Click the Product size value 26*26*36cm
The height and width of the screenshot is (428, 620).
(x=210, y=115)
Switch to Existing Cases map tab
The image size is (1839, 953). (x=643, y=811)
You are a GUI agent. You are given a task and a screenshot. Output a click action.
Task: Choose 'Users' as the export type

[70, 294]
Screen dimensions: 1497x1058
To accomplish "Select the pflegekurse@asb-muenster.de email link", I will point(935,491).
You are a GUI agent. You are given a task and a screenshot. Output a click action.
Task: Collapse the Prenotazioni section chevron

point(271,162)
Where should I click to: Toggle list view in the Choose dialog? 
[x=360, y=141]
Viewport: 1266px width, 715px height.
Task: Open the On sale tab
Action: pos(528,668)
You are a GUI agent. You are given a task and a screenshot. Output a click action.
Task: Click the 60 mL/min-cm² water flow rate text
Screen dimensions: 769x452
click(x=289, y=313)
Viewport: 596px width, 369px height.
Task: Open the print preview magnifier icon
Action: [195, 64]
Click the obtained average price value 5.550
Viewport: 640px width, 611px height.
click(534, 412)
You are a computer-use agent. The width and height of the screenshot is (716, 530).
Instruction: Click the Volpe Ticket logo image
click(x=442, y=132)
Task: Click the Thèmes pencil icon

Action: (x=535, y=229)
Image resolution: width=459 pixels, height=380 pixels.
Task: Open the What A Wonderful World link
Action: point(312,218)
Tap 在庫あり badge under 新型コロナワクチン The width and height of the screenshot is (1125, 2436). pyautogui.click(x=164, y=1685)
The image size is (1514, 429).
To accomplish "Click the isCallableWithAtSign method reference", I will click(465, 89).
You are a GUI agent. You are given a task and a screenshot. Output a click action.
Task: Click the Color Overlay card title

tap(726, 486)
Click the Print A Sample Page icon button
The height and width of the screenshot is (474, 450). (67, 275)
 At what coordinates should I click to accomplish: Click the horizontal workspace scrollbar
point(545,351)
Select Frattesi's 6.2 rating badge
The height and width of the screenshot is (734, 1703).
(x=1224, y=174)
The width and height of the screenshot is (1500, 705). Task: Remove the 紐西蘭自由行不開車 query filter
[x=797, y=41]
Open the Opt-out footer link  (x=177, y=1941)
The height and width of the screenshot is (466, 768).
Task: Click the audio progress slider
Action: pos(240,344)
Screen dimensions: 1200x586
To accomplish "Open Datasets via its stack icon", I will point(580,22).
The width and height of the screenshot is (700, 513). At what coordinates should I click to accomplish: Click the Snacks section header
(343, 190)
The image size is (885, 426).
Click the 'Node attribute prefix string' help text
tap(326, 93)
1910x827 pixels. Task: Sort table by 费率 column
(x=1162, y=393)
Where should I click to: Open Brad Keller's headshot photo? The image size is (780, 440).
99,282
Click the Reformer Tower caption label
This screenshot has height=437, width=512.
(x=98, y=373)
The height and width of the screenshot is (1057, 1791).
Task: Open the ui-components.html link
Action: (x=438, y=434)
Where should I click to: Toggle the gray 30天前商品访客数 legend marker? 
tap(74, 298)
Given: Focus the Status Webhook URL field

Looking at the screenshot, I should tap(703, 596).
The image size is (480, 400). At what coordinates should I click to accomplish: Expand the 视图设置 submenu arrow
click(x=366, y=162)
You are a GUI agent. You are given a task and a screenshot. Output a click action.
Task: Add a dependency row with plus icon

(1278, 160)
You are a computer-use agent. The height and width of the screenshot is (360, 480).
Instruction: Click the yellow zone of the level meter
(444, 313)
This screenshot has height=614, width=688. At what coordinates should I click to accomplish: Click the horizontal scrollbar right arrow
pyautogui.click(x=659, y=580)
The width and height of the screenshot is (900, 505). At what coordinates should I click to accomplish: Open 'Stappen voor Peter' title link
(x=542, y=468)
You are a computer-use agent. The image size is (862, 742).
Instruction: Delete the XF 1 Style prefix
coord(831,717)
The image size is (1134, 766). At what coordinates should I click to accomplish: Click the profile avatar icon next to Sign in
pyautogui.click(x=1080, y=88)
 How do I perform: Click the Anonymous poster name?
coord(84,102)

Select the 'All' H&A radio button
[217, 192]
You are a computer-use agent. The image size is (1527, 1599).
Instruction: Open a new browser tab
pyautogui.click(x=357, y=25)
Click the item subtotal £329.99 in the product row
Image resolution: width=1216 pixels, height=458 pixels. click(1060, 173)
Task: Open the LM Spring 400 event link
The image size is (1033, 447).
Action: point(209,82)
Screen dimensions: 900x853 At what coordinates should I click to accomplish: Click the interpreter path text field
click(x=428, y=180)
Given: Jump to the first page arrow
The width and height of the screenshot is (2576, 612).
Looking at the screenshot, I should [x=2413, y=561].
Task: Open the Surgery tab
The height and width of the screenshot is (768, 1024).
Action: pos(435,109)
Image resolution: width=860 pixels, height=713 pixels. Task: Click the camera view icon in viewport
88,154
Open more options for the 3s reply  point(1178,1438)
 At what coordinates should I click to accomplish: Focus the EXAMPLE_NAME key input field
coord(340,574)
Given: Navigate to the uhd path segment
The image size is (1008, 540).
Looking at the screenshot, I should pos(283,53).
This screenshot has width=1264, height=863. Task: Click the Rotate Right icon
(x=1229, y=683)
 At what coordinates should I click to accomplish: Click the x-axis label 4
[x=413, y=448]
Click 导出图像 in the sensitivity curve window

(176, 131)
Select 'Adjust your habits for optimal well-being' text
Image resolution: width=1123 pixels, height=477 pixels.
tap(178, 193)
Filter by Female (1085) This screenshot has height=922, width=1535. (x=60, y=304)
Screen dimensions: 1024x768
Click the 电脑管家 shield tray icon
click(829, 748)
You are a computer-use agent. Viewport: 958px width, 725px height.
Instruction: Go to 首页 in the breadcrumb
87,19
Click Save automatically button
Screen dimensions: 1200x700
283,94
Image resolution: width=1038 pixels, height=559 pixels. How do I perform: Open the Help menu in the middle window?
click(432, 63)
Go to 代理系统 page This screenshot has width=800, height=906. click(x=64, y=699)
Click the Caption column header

○ ○ ○ ○ ○

TASK INSTRUCTIONS » So that nothing is lost, retype every entry in the listing above exactly.

RESPONSE BELOW »
Click the Product size value 26*26*36cm
The height and width of the screenshot is (428, 620).
(x=210, y=115)
Switch to Existing Cases map tab
The image size is (1839, 953). (x=643, y=811)
You are a GUI agent. You are given a task and a screenshot. Output a click action.
Task: Choose 'Users' as the export type

[70, 294]
Screen dimensions: 1497x1058
To accomplish "Select the pflegekurse@asb-muenster.de email link", I will point(935,491).
You are a GUI agent. You are given a task and a screenshot. Output a click action.
Task: Collapse the Prenotazioni section chevron

point(271,162)
Where should I click to: Toggle list view in the Choose dialog? 
[x=360, y=141]
Viewport: 1266px width, 715px height.
Task: Open the On sale tab
Action: pos(528,668)
You are a GUI agent. You are given a task and a screenshot. Output a click action.
Task: Click the 60 mL/min-cm² water flow rate text
Screen dimensions: 769x452
click(x=289, y=313)
Viewport: 596px width, 369px height.
Task: Open the print preview magnifier icon
Action: [195, 64]
Click the obtained average price value 5.550
Viewport: 640px width, 611px height.
click(534, 412)
You are a computer-use agent. The width and height of the screenshot is (716, 530).
Instruction: Click the Volpe Ticket logo image
click(x=442, y=132)
Task: Click the Thèmes pencil icon

Action: (x=535, y=229)
Image resolution: width=459 pixels, height=380 pixels.
Task: Open the What A Wonderful World link
Action: point(312,218)
Tap 在庫あり badge under 新型コロナワクチン The width and height of the screenshot is (1125, 2436). pyautogui.click(x=164, y=1685)
The image size is (1514, 429).
To accomplish "Click the isCallableWithAtSign method reference", I will click(465, 89).
You are a GUI agent. You are given a task and a screenshot. Output a click action.
Task: Click the Color Overlay card title

tap(726, 486)
Click the Print A Sample Page icon button
The height and width of the screenshot is (474, 450). (67, 275)
 At what coordinates should I click to accomplish: Click the horizontal workspace scrollbar
point(545,351)
Select Frattesi's 6.2 rating badge
The height and width of the screenshot is (734, 1703).
(x=1224, y=174)
The width and height of the screenshot is (1500, 705). Task: Remove the 紐西蘭自由行不開車 query filter
[x=797, y=41]
Open the Opt-out footer link  (x=177, y=1941)
The height and width of the screenshot is (466, 768).
Task: Click the audio progress slider
Action: pos(240,344)
Screen dimensions: 1200x586
To accomplish "Open Datasets via its stack icon", I will point(580,22).
The width and height of the screenshot is (700, 513). At what coordinates should I click to accomplish: Click the Snacks section header
(343, 190)
The image size is (885, 426).
Click the 'Node attribute prefix string' help text
tap(326, 93)
1910x827 pixels. Task: Sort table by 费率 column
(x=1162, y=393)
Where should I click to: Open Brad Keller's headshot photo? The image size is (780, 440).
99,282
Click the Reformer Tower caption label
This screenshot has height=437, width=512.
(x=98, y=373)
The height and width of the screenshot is (1057, 1791).
Task: Open the ui-components.html link
Action: (x=438, y=434)
Where should I click to: Toggle the gray 30天前商品访客数 legend marker? 
tap(74, 298)
Given: Focus the Status Webhook URL field

Looking at the screenshot, I should tap(703, 596).
The image size is (480, 400). At what coordinates should I click to accomplish: Expand the 视图设置 submenu arrow
click(x=366, y=162)
You are a GUI agent. You are given a task and a screenshot. Output a click action.
Task: Add a dependency row with plus icon

(1278, 160)
You are a computer-use agent. The height and width of the screenshot is (360, 480).
Instruction: Click the yellow zone of the level meter
(444, 313)
This screenshot has height=614, width=688. At what coordinates should I click to accomplish: Click the horizontal scrollbar right arrow
pyautogui.click(x=659, y=580)
The width and height of the screenshot is (900, 505). At what coordinates should I click to accomplish: Open 'Stappen voor Peter' title link
(x=542, y=468)
You are a computer-use agent. The image size is (862, 742).
Instruction: Delete the XF 1 Style prefix
coord(831,717)
The image size is (1134, 766). At what coordinates should I click to accomplish: Click the profile avatar icon next to Sign in
pyautogui.click(x=1080, y=88)
 How do I perform: Click the Anonymous poster name?
coord(84,102)

Select the 'All' H&A radio button
[217, 192]
You are a computer-use agent. The image size is (1527, 1599).
Instruction: Open a new browser tab
pyautogui.click(x=357, y=25)
Click the item subtotal £329.99 in the product row
Image resolution: width=1216 pixels, height=458 pixels. click(1060, 173)
Task: Open the LM Spring 400 event link
The image size is (1033, 447).
Action: point(209,82)
Screen dimensions: 900x853 At what coordinates should I click to accomplish: Click the interpreter path text field
click(x=428, y=180)
Given: Jump to the first page arrow
The width and height of the screenshot is (2576, 612).
Looking at the screenshot, I should [x=2413, y=561].
Task: Open the Surgery tab
The height and width of the screenshot is (768, 1024).
Action: pos(435,109)
Image resolution: width=860 pixels, height=713 pixels. Task: Click the camera view icon in viewport
88,154
Open more options for the 3s reply  point(1178,1438)
 At what coordinates should I click to accomplish: Focus the EXAMPLE_NAME key input field
coord(340,574)
Given: Navigate to the uhd path segment
The image size is (1008, 540).
Looking at the screenshot, I should pos(283,53).
This screenshot has width=1264, height=863. Task: Click the Rotate Right icon
(x=1229, y=683)
 At what coordinates should I click to accomplish: Click the x-axis label 4
[x=413, y=448]
Click 导出图像 in the sensitivity curve window

(176, 131)
Select 'Adjust your habits for optimal well-being' text
Image resolution: width=1123 pixels, height=477 pixels.
tap(178, 193)
Filter by Female (1085) This screenshot has height=922, width=1535. (x=60, y=304)
Screen dimensions: 1024x768
Click the 电脑管家 shield tray icon
click(829, 748)
You are a computer-use agent. Viewport: 958px width, 725px height.
Instruction: Go to 首页 in the breadcrumb
87,19
Click Save automatically button
Screen dimensions: 1200x700
283,94
Image resolution: width=1038 pixels, height=559 pixels. How do I perform: Open the Help menu in the middle window?
click(432, 63)
Go to 代理系统 page This screenshot has width=800, height=906. click(x=64, y=699)
Click the Caption column header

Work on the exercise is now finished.